Nous devons construire des ponts, notamment ceux qui nous unissent dans la lutte contre la maladie, la pauvreté et la faim. Nous avons toutes les solutions sous les yeux, mais pour une raison quelconque, les personnes au pouvoir refusent de les mettre en œuvre, ce que je trouve parfois déconcertant et frustrant. Aujourd’hui, nous devons vraiment nous rappeler l’indivisibilité de la liberté humaine et que notre liberté ne peut être complète sans la liberté des autres.
Personnellement, quelle est la plus grande et la plus importante leçon que vous avez reçue de votre père et qui a été la plus significative dans votre vie?

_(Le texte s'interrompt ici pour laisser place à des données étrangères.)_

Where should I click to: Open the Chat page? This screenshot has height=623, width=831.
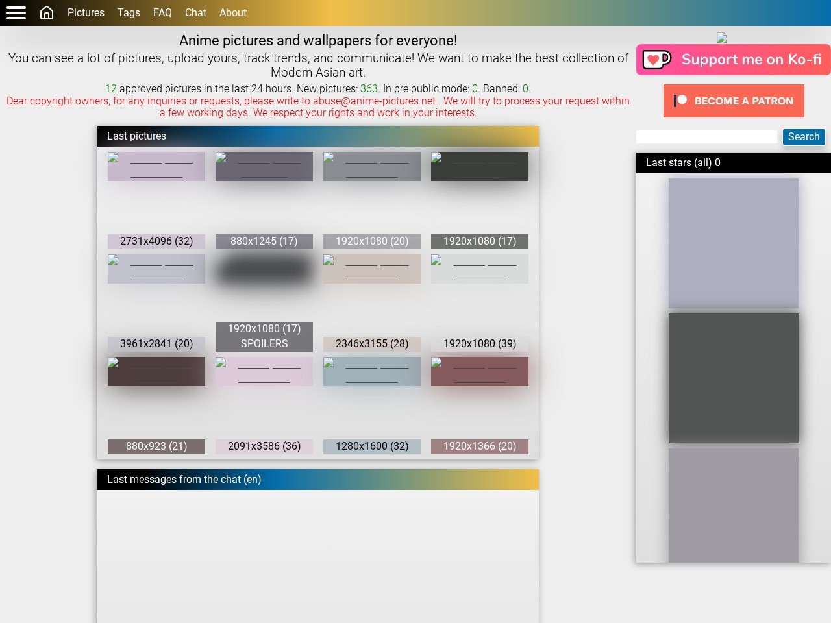click(195, 13)
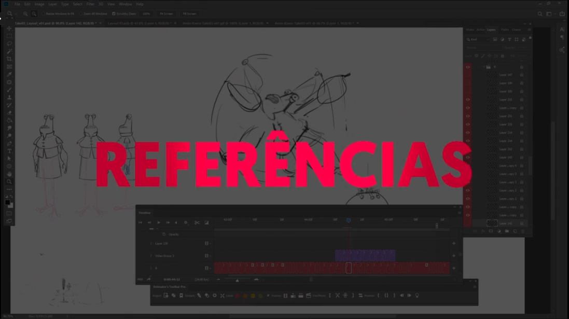Open the Timeline playback settings gear

[x=185, y=223]
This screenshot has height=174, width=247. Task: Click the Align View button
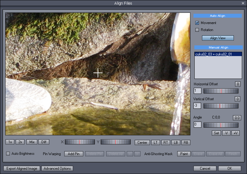[218, 38]
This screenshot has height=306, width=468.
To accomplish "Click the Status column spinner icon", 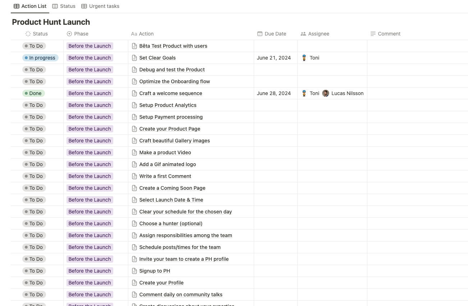I will tap(28, 34).
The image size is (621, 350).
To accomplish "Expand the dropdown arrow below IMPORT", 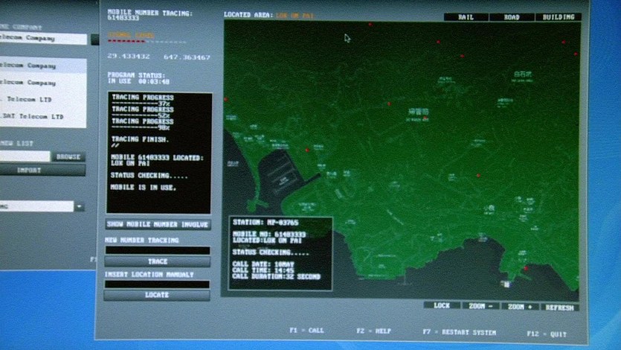I will click(79, 206).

Personne ne naît avec la haine d’autrui en raison de la couleur de sa peau, de sa culture ou de sa foi religieuse. On nous apprend à haïr, mais si on nous apprend à haïr, on peut aussi nous apprendre à aimer, car l’amour est un trait naturel de l’esprit humain. Pour ma part, je m’efforce chaque jour de traiter les gens avec respect, dignité et compassion. Mon père a toujours traité tout le monde de la même manière; que ce soit la reine ou l’éboueur, il pensait vraiment que tous les êtres humains étaient égaux. J’applique cette même valeur à tout ce que je fais dans la vie.